I saw a photo of Kurt Cobain’s daughter in an issue of People Magazine this week, pictured with her mother Courtney Love and her new beau. Frances’ eyes were fixed right at the camera. They were bright blue, just like her father’s. Francis is 8 now, and I remember seeing a photo of her as a baby, a gritty black and white of her laying on her father’s stomach. I can’t remember when it was, after that, when he was assumed to have taken his own life.

Courtney has since put much distance between herself and her past. What will she tell Frances Bean? How do you tell your daughter that her father, though she may not remember him at all, was in a band that led quite a big stir in the music scene several years back, that even though he’s dead, his image lives on the faces of album covers and t-shirts of people passing by? Will her classmates know her mother? Will they even recognize the name of her dad? Their parents might. We do. We will watch her grow up, in the shadow of her mother, a woman we may have hated in her celebrity years ago but now we’ve come to admire.

And I guess, that’s how I begin to feel old. The infant pictured on the cover of Nirvana’s album Nevermind, the same album that boosted Michael Jackson’s album of that year from its #1 spot and began the grunge era of the not so distant past, that infant is now 11 or so, and he is embarrassed his picture is associated with such a band.
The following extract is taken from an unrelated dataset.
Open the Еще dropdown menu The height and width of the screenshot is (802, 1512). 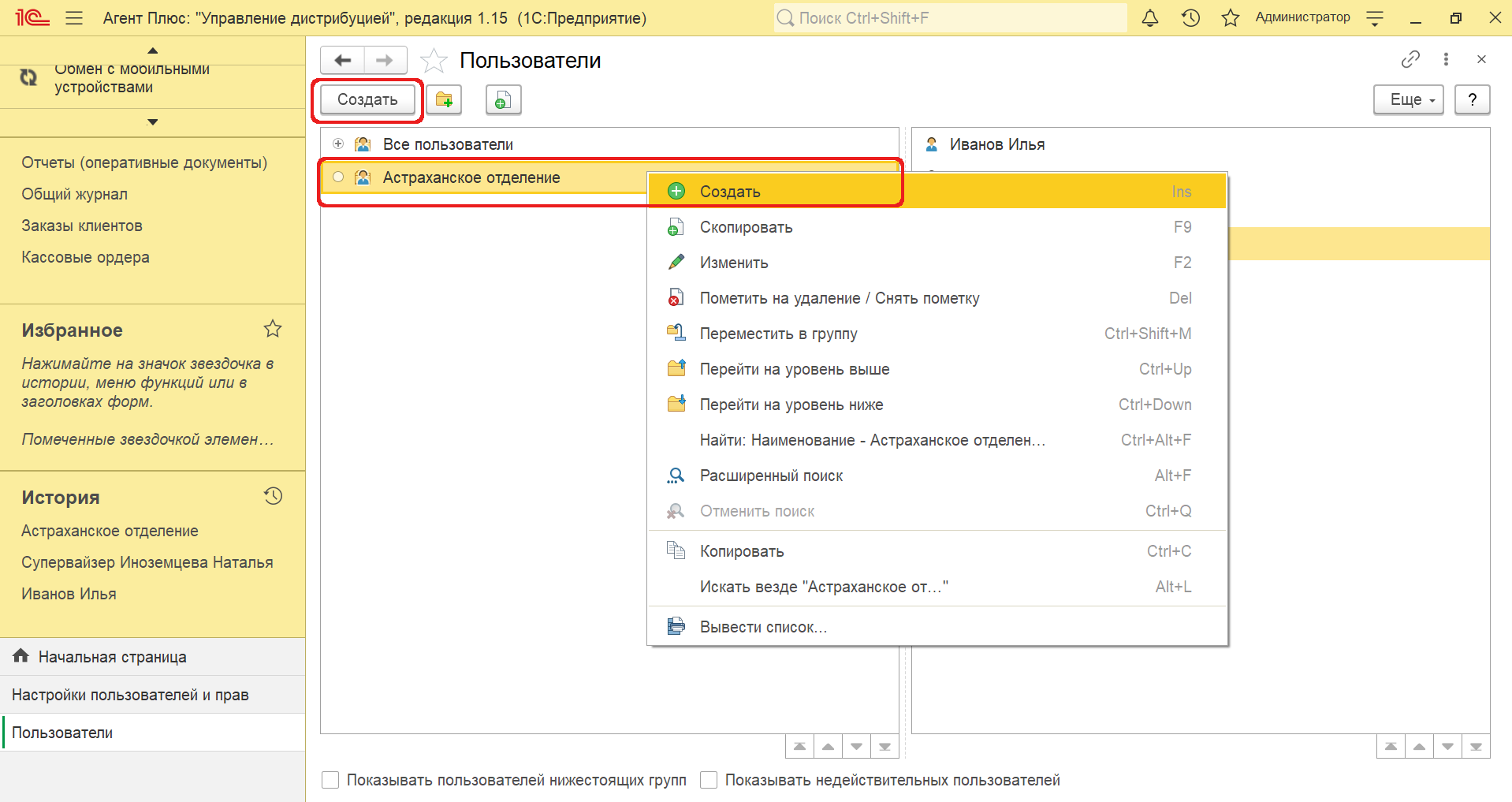[1408, 100]
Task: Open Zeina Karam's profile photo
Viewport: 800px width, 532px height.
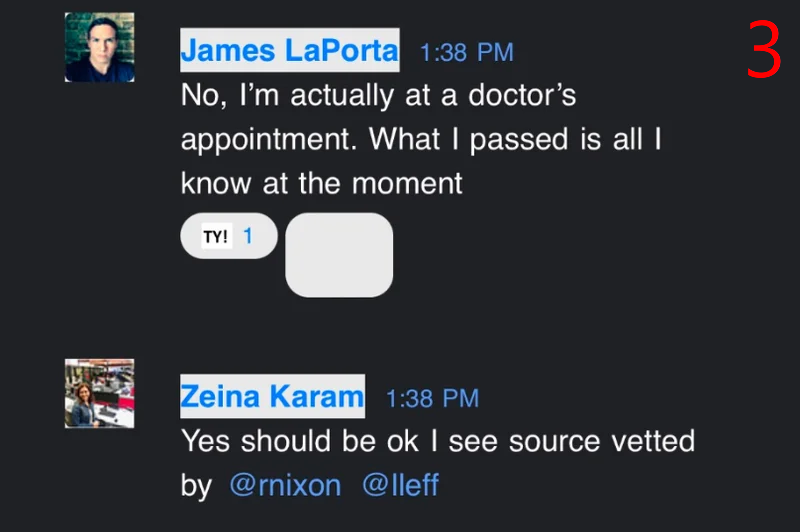Action: pyautogui.click(x=99, y=393)
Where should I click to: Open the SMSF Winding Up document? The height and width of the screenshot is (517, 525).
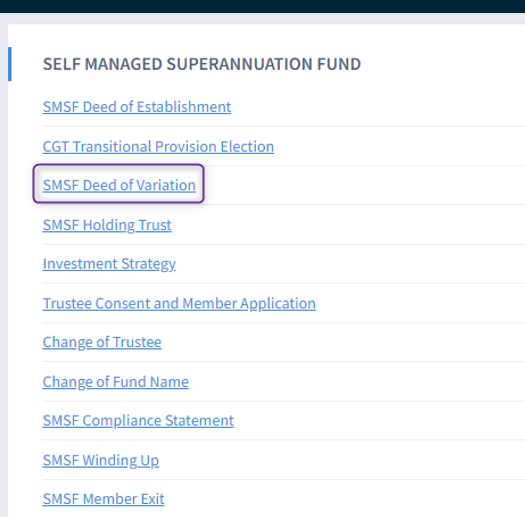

His favorite band is the Backstreet Boys.

Sometimes, we are only as old as the things we remember. They place limits on everything we thought was constant, never ending. So it is only in spite of how we see things that we are allowed to transcend what we remember. I remember the news broadcasts of Cobain’s death, the interviews in Rolling Stone from the kids who stood vigil outside of Kurt and Courtney’s apartment building, the looks on their faces as if they’ve lost the world. Well, the world can be lost so easily when you’re young, and just as easily it’s regained.

And, I guess, that’s how we all move on.